Publication date: March 2019

Source: Journal of Human Evolution, Volume 128

Author(s): Adrián Pablos, Asier Gómez-Olivencia, Bruno Maureille, Trenton W. Holliday, Stéphane Madelaine, Erik Trinkaus, Christine Couture-Veschambre

Abstract

Regourdou is a well-known Middle Paleolithic site which has yielded the fossil remains of a minimum of two Neandertal individuals. The first individual (Regourdou 1) is represented by a partial skeleton while the second one is represented by a calcaneus. The foot remains of Regourdou 1 have been used in a number of comparative studies, but to date a full description and comparison of all the foot remains from the Regourdou 1 Neandertal, coming from the old excavations and from the recent reanalysis of the faunal remains, does not exist. Here, we describe and comparatively assess the Regourdou 1 tarsals, metatarsals and phalanges. They display traits observed in other Neandertal feet, which are different from some traits of the Sima de los Huesos (Atapuerca) hominins and of Middle Paleolithic, Upper Paleolithic and recent modern humans.
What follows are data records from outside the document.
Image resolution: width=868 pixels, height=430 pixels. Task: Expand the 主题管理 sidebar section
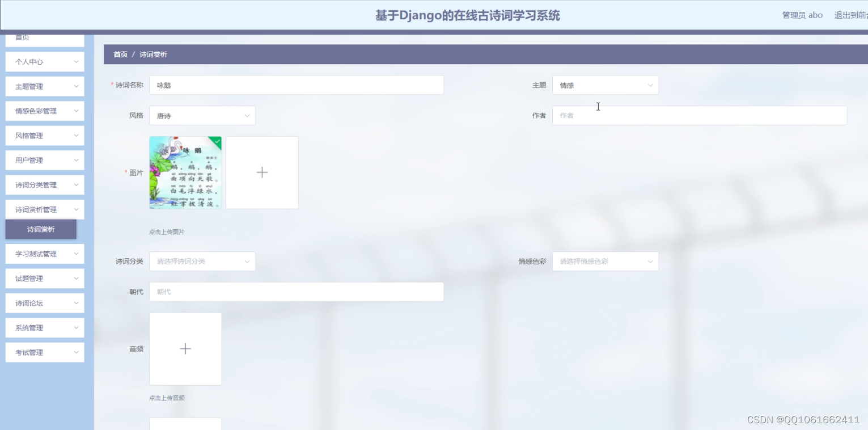click(44, 86)
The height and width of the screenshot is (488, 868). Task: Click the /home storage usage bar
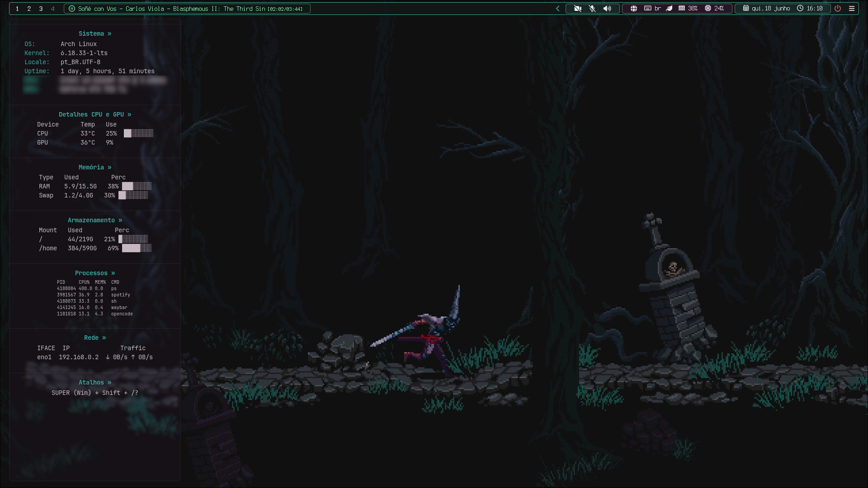(x=137, y=248)
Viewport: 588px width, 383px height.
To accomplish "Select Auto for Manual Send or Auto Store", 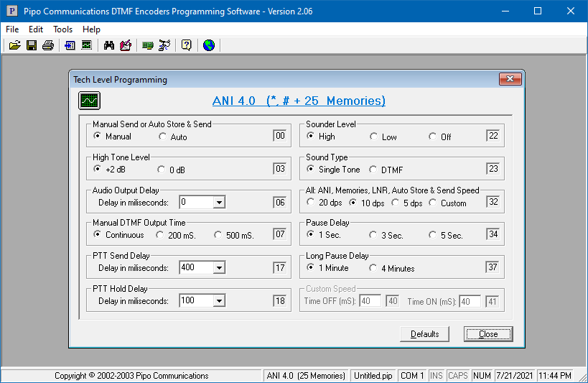I will (x=163, y=137).
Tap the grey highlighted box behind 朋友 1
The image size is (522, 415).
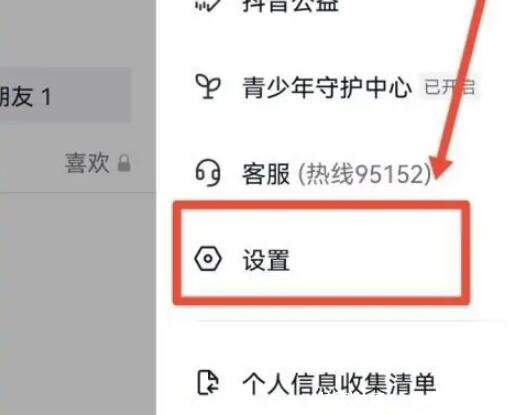tap(65, 95)
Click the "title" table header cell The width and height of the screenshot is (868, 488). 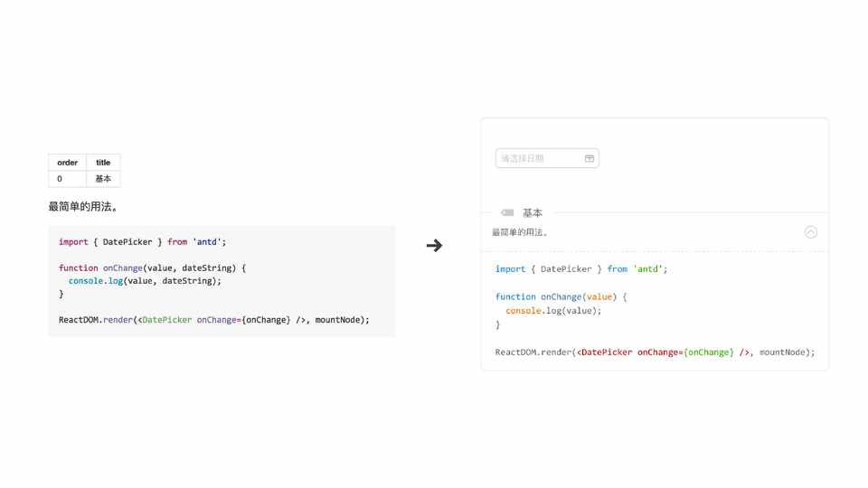click(x=103, y=163)
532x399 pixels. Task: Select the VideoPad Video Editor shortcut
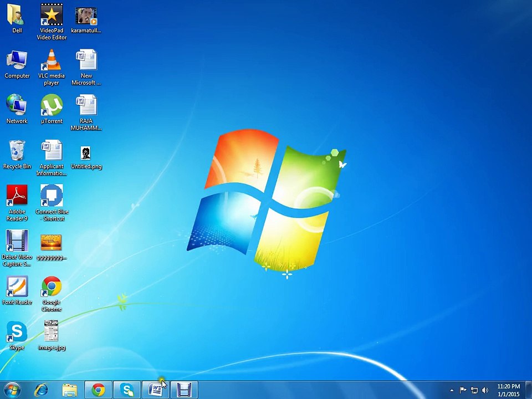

These Neandertal features are: a rectangular talar trochlea with a large lateral malleolar facet, a broad talar head, a broad calcaneus with a projecting sustentaculum tali, a wide and wedged navicular with a projecting medial tubercle, large and wide bases of the lateral metatarsals, and mediolaterally expanded and robust phalanges that also show hallux valgus in a strongly built hallux.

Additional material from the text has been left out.